Smooth Sailing for Hotel and Cruise Stocks
03/29/2007 12:00 am EST
In the past 13 weeks, three Standard & Poor's 1500 subindustry indexes that have been given positive fundamental outlooks by S&P equity analysts saw their relative strength rankings rise, putting their trailing-12-month price performances in the top 30% of all subindustries in this composite benchmark (which consists of the S&P 500, MidCap 400, and SmallCap 600 Indexes).
One of those groups is the S&P Hotels, Resorts & Cruise Lines. In the year to date, through Mar. 23, this group rose 2.1%, vs. a 1.8% rise for the S&P 1500. In 2006, the subindustry index advanced 13.4%, slightly above the S&P 1500's 13.3% gain.

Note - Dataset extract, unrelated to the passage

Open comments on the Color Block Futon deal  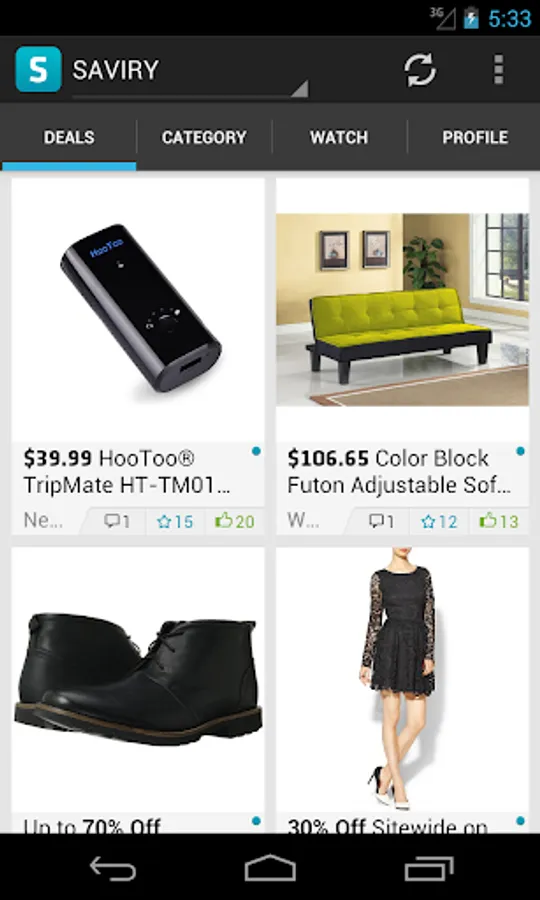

Is the fundamental picture favorable for this group? Yes, according to S&P analyst Thomas Graves, CFA, who covers this group and has a positive fundamental outlook for the US hotel industry but a more cautious view of demand for cruise ship travel. Graves sees hotel industry conditions being helped by improved demand in both leisure and business travel.
In the year ahead, assuming there are no additional terrorist attacks or war-related activity that make consumers significantly more fearful of travel for a substantial period, S&P expects demand for US hotel rooms to increase further. Also, S&P expects that the pace of supply growth will increase in 2007, leading to a modest decline in average room occupancy. However, Graves anticipates that increased demand will lead to higher room prices, and that this will help industry profits to increase.

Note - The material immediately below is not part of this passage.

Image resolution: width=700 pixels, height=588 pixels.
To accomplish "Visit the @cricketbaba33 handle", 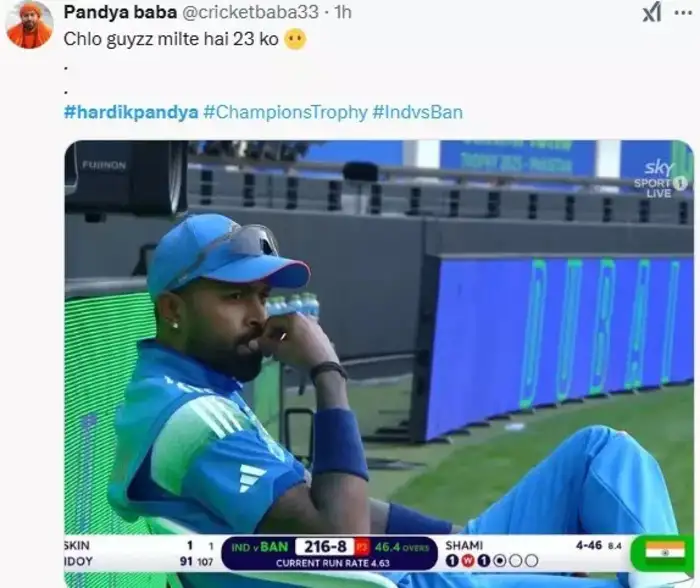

Longer term, however, Graves thinks a hike in the federal minimum wage could put some pressure on the US hotel industry's labor costs.
The US lodging industry has approximately 4.5 million rooms located at roughly 50,000 properties. S&P notes that investors should keep in mind that the operations of some hotel-related companies include one or more other businesses, such as gaming or time-share facilities.
For the cruise industry, S&P generally sees favorable US demographics (i.e. an aging population) that should help long-term interest in cruise vacations. Graves notes that starting in 2008 or 2009, cruise passengers seeking to enter or re-enter the US from the Caribbean, Mexico, and Bermuda will be required to provide documentation such as a passport. After taking effect, the analyst thinks this could have at least a modest short-term negative effect on cruise ship travel if some potential travelers lack appropriate documents.
The group's longer-term momentum leadership is rising, and S&P believes the fundamentals are intact, implying that these stocks have further to rise. Among S&P's top picks in the group are Choice Hotels (CHH), InterContinental Hotels (IHG) and Wyndham Worldwide (WYN), each ranked 4 Stars (Buy).